--- Task requirements ---
Transcribe the part of the coronary artery disease text below that opens with the words "Some people with" and closes with "of the following.", copying it word for word.

Plaque buildup or clots can reduce blood flow to the heart muscle.
Some people with coronary artery disease experience no symptoms or only mild ones, making this condition difficult to diagnose without the proper tools. Individuals who do notice symptoms may experience one or more of the following.
Angina is a pain in the chest that may feel like tightness, burning, or squeezing. This sensation may also radiate to other parts of the body. Angina is a sign that the heart muscle is not receiving adequate blood flow, usually due to a blockage in one or more of the coronary arteries.
If you experience chest pain that lasts longer than five minutes, seek medical care immediately. You may be having a heart attack.
Coronary artery disease may also cause pain in the jaw, upper back, or neck, or discomfort in the left arm or shoulder.
Women with coronary artery disease may experience other symptoms, such as nausea, dizziness, shortness of breath, or sudden fatigue. People with diabetes may also have these less typical symptoms.
The coronary arteries are the main pathway for blood flow to your heart muscle. When plaque builds up in these arteries and makes them narrower, the condition is called coronary artery disease.
The heart muscle will lose the ability to function if it is deprived of blood flow for an extended period of time. That’s why, if left untreated, coronary artery disease can lead to a heart attack (myocardial infarction).

--- Given material ---
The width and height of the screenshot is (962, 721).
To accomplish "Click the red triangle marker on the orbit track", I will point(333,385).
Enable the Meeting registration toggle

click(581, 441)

--- Reply ---
Some people with coronary artery disease experience no symptoms or only mild ones, making this condition difficult to diagnose without the proper tools. Individuals who do notice symptoms may experience one or more of the following.